Due to her in-depth research, I’m shocked that Hardaway failed to stumble upon the articles that explain how the percentage of women in computer science was steadily growing until a drop off around 1984, when the narrative began that computers are toys for boys. Nor did she seem to find the studies that show girls are just as interested in coding (and math and science) when encouraged to explore it, especially by family members. Oh and she also, somehow, missed all the first-person accounts from women sharing how they’re treated when interviewing for those high paying jobs or working in a male-dominated environment.
Point number three? You have to read it to believe it:
"There will be plenty of coders in the future . . . But we’re fighting the last war here; we will eventually do the same thing with coders that we did with every other occupation where we identified a shortage: create a glut. We’ve done it with doctors, physical therapists, nail technicians, and lawyers. And then who will make the robots?"
Based on the last sentence alone, I’m going to believe she momentarily realized her foolishness and made . . . a joke. Otherwise, I want to live wherever she does since there are doctors, physical therapists, nail technicians, and lawyers just prowling the streets desperately looking for work.
And finally, she makes her fourth and final point:
"The difference between good and bad code is like the difference between grammar and writing. Writing requires much more than just a knowledge of grammar and syntax. It also requires organization, imagination, creativity and experience. The analogue to writing in software development, IMHO, isn’t coding per se, it is system architecture and user interface."

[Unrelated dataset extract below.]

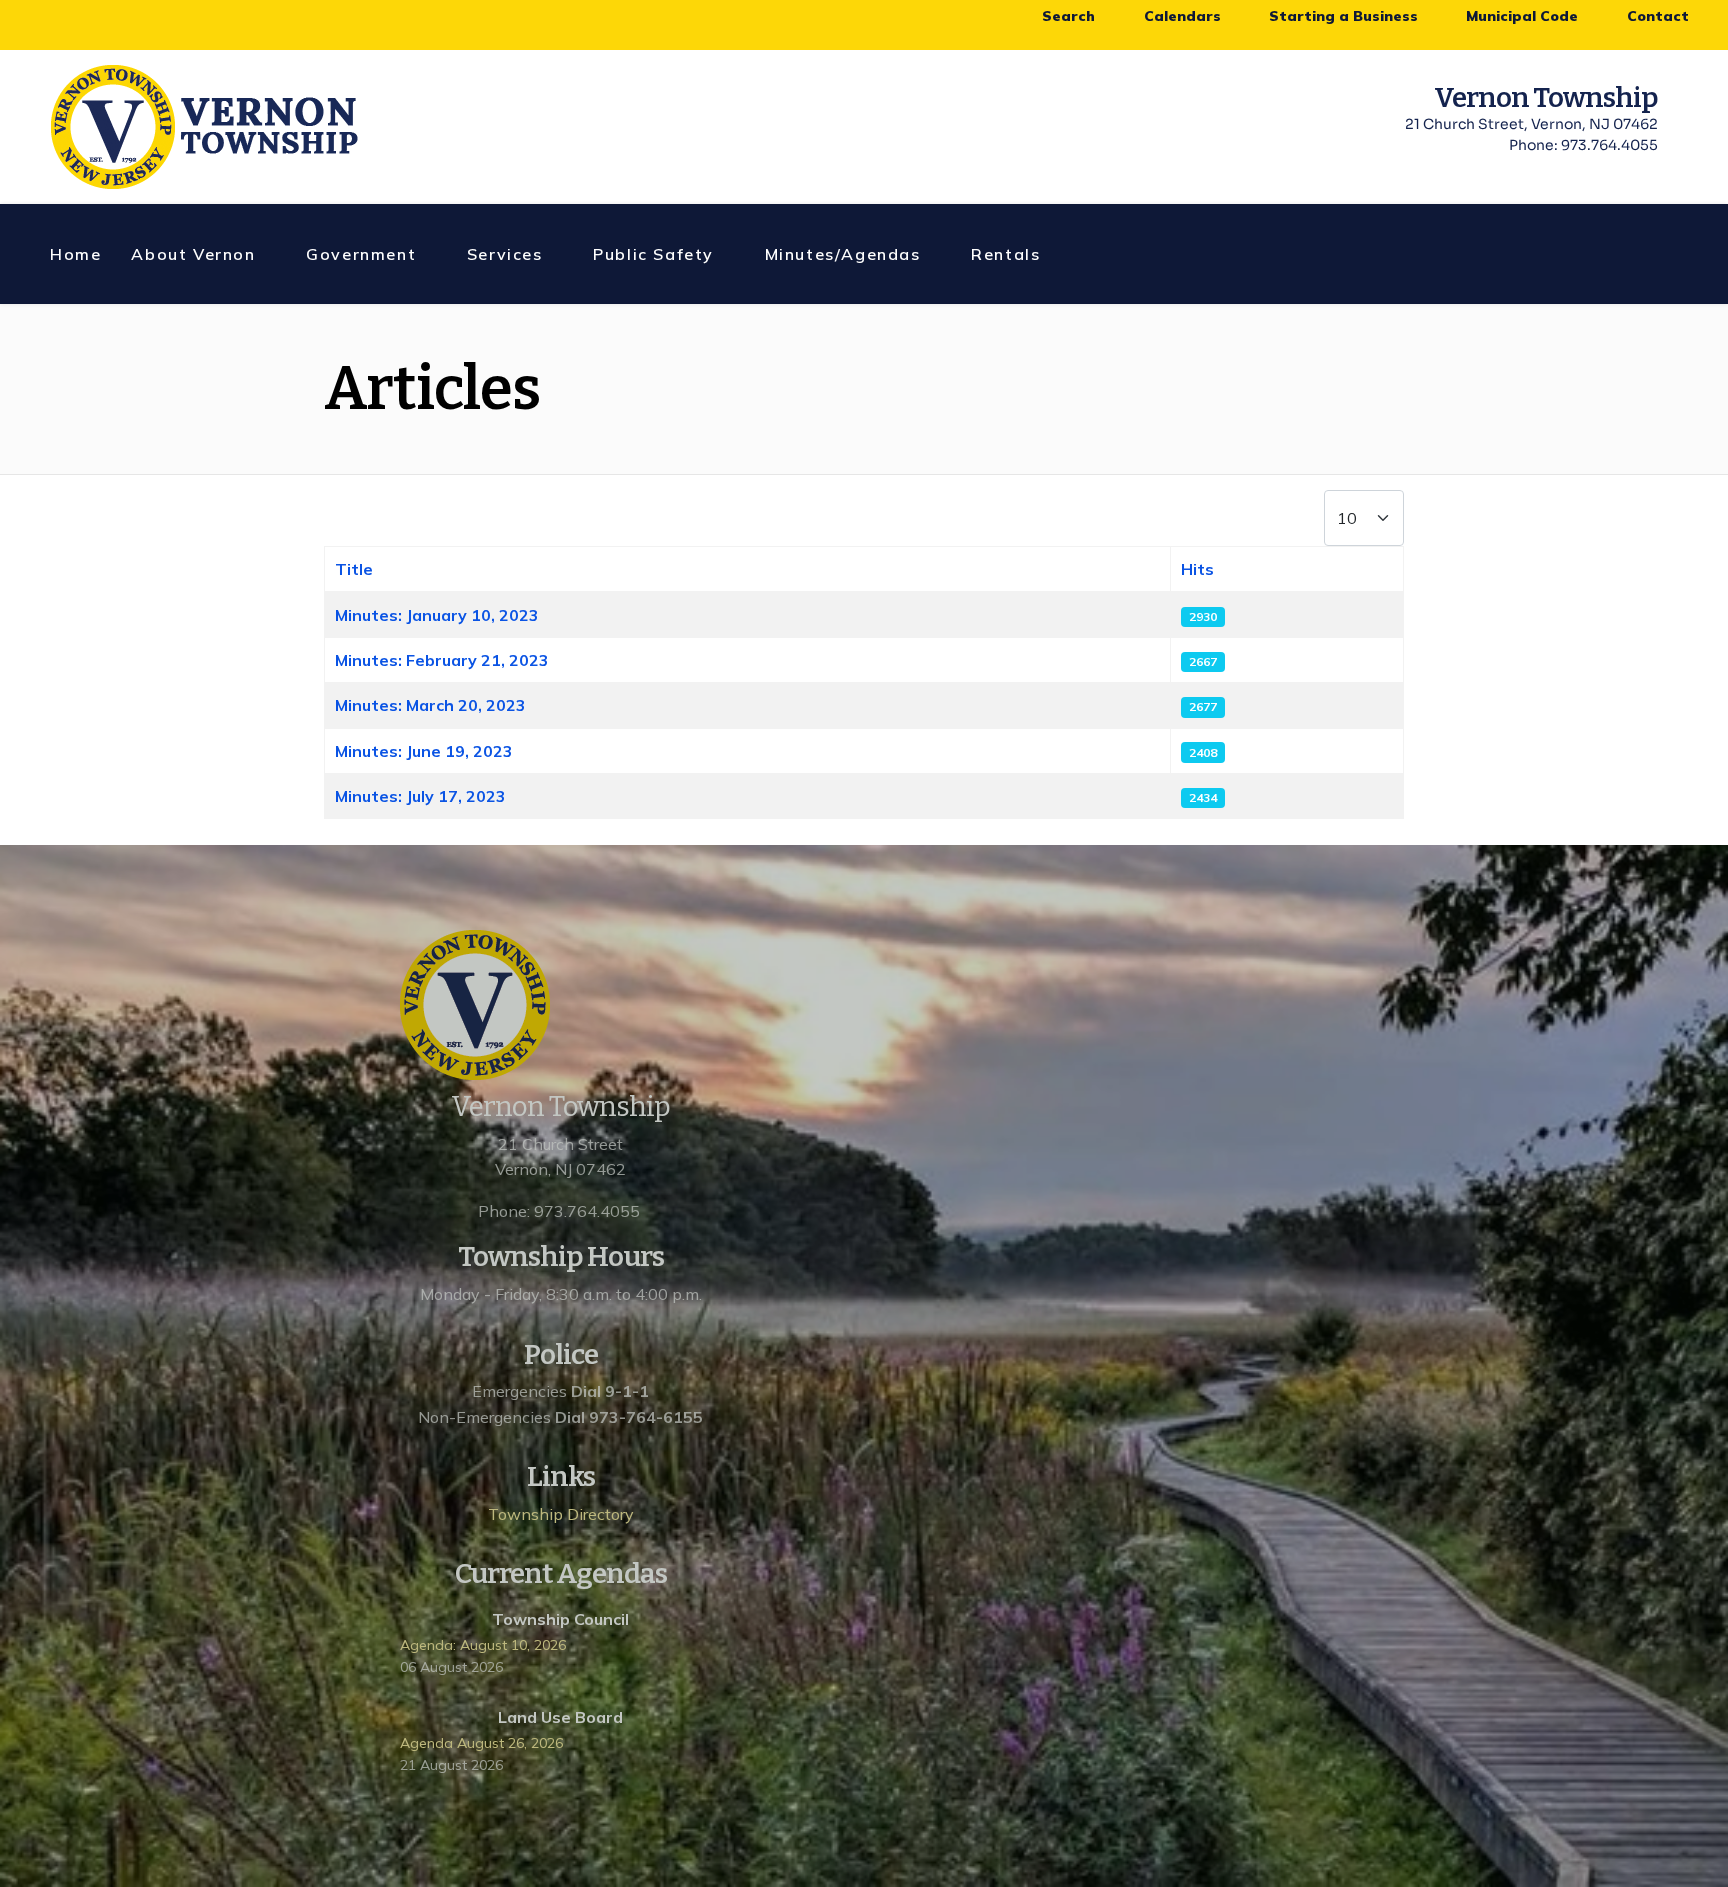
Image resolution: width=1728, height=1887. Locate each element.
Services (505, 254)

As many times as I’ve read this section, I’m still unsure of where she’s going with it. Is she implying that women are better at writing and therefore would not be good at coding? Or coders don’t need to be organized, imaginative, creative, or have any experience to do their job? However you slice it, none of the above is remotely accurate. In her attempt to compliment women by positing the act of writing code as a monotonous task that doesn’t require a higher level of thought, Hardaway neglects to mention that a systems architect or UX designer has to have that basic knowledge to do their inventive work.

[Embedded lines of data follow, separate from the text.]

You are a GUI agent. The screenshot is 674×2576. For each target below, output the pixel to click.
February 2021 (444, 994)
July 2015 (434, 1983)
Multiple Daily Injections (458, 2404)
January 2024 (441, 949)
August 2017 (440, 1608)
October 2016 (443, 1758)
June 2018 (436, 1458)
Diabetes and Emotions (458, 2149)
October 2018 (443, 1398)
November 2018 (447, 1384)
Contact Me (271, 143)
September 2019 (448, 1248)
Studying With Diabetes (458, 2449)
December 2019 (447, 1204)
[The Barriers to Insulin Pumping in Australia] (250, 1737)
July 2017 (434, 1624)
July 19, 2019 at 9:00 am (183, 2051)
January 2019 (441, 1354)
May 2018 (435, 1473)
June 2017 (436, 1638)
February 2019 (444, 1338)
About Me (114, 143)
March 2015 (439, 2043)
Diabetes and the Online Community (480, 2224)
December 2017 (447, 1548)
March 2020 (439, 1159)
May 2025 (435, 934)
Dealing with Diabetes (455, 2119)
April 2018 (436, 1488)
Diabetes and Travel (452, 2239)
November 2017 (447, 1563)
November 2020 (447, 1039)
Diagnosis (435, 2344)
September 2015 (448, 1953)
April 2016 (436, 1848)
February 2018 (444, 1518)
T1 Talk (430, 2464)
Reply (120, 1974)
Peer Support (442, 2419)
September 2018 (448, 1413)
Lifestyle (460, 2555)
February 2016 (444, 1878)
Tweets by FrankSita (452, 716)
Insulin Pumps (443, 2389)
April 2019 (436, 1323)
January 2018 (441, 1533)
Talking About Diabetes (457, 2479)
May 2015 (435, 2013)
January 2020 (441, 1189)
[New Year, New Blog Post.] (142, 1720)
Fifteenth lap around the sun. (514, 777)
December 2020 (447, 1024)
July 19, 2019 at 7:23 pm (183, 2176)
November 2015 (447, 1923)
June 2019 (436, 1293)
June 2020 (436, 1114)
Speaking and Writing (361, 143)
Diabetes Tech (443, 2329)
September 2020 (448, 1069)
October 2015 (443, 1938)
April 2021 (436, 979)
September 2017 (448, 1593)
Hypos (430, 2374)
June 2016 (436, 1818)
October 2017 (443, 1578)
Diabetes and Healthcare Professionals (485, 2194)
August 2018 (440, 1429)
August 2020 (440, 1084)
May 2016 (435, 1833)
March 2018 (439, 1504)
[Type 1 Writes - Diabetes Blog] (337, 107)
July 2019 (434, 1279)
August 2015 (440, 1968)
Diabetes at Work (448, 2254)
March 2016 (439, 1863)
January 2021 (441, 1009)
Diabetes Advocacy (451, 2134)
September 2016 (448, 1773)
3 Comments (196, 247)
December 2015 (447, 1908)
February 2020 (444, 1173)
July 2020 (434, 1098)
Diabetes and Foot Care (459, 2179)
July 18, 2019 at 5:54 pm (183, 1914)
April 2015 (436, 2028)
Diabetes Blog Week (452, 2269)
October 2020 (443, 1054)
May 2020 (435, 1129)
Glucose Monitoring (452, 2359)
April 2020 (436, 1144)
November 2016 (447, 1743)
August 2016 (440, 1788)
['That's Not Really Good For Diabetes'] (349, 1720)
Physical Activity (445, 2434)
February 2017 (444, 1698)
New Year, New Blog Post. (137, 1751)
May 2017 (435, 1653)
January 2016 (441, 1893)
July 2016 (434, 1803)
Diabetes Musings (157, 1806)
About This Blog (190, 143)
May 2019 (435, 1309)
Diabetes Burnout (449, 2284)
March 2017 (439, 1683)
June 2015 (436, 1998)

In the wake of all that nonsense and WTF-inducing commentary, Hardaway closes out her essay with a rather reasonable demand (if you can get over her usage of coerce, that is):
Stop trying to coerce women to code. Instead, hire them for the talents they have that tech companies sorely need: marketing, leadership, human capital attraction, and negotiating skills. And then don’t sideline them by calling those “staff” instead of “line” functions. Instead, recognize that a product does not make a company, and that even in a company whose product is software, many other skills are required at which women have always excelled.

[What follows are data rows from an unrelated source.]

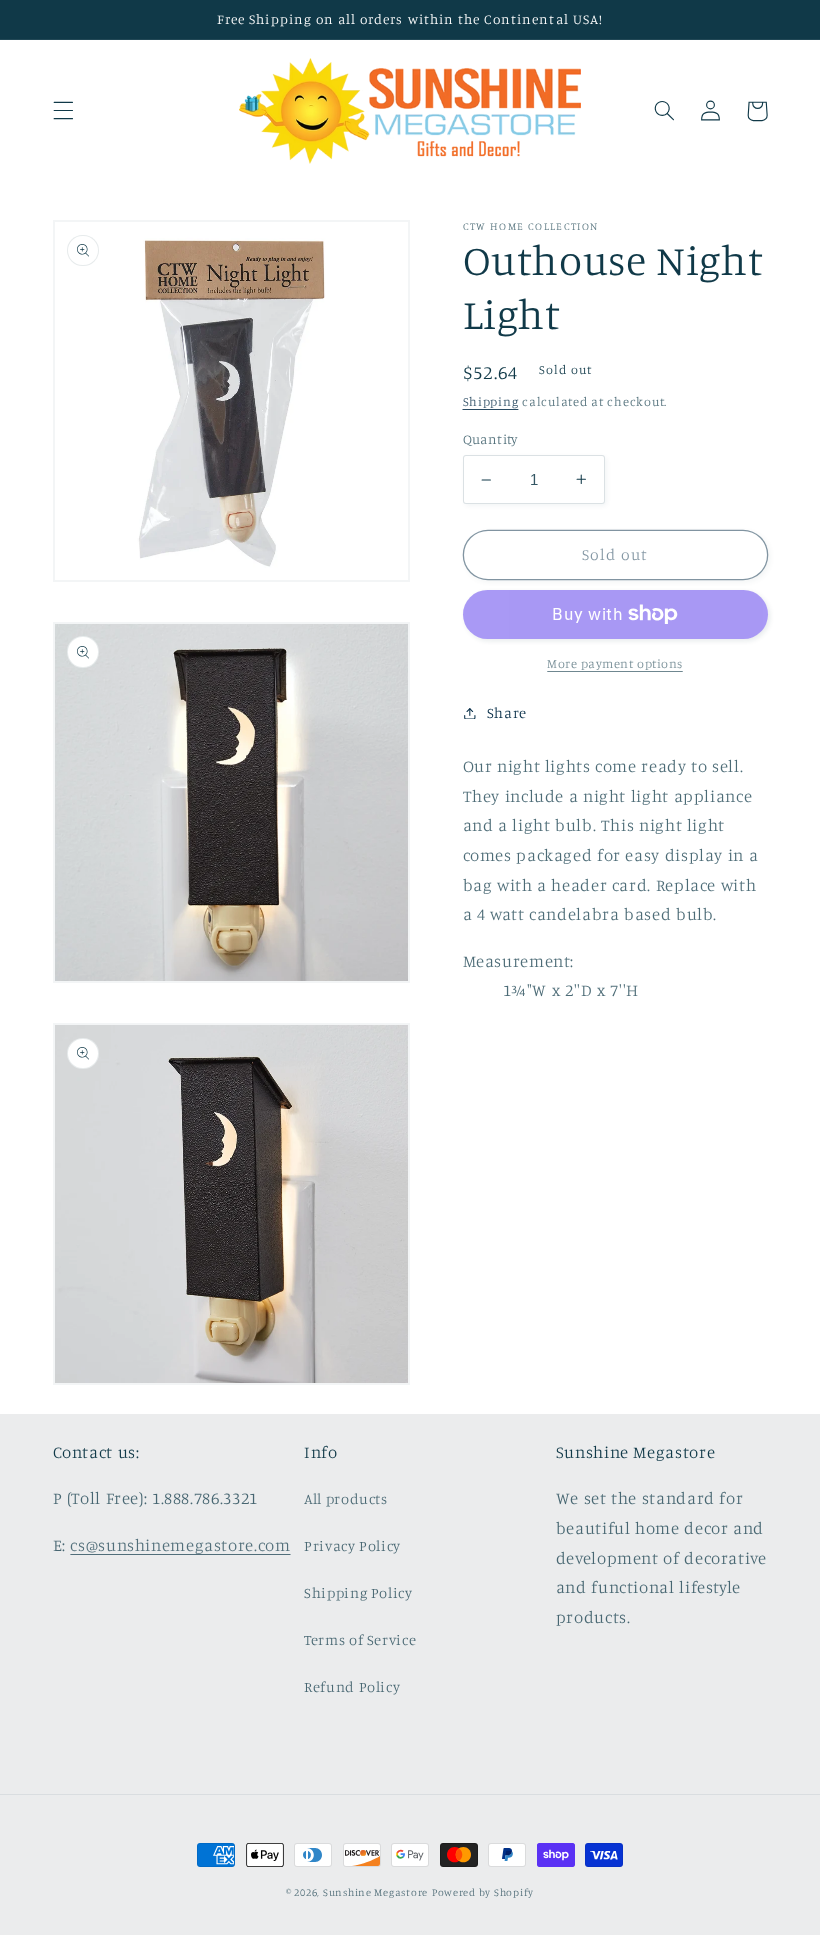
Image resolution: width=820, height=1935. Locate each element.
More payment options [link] (615, 663)
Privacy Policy (352, 1545)
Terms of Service (360, 1639)
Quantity (490, 439)
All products (346, 1498)
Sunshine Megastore (375, 1892)
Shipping (491, 401)
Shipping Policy (358, 1592)
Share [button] (507, 712)
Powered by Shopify (483, 1892)
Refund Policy (352, 1686)
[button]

Though her choice of words could be a hell of a lot better, Hardaway does surface a valid point: In an industry where software reigns supreme, people working in other capacities—from marketing and HR to accounting and sales—can feel like their work isn’t as valued, that every effort is to simply support the product. And yes, of course—I shall acquiesce this point—there are a host of talented women that could be killing it in the tech world other than by coding.
However, Hardaway ruins it in the end:
"In other words, stop forcing women into the male mold and accept them for who they are."
Oh. And Hardaway used a photograph of Barbie to accompany her article. Sorry, I have to go vomit again.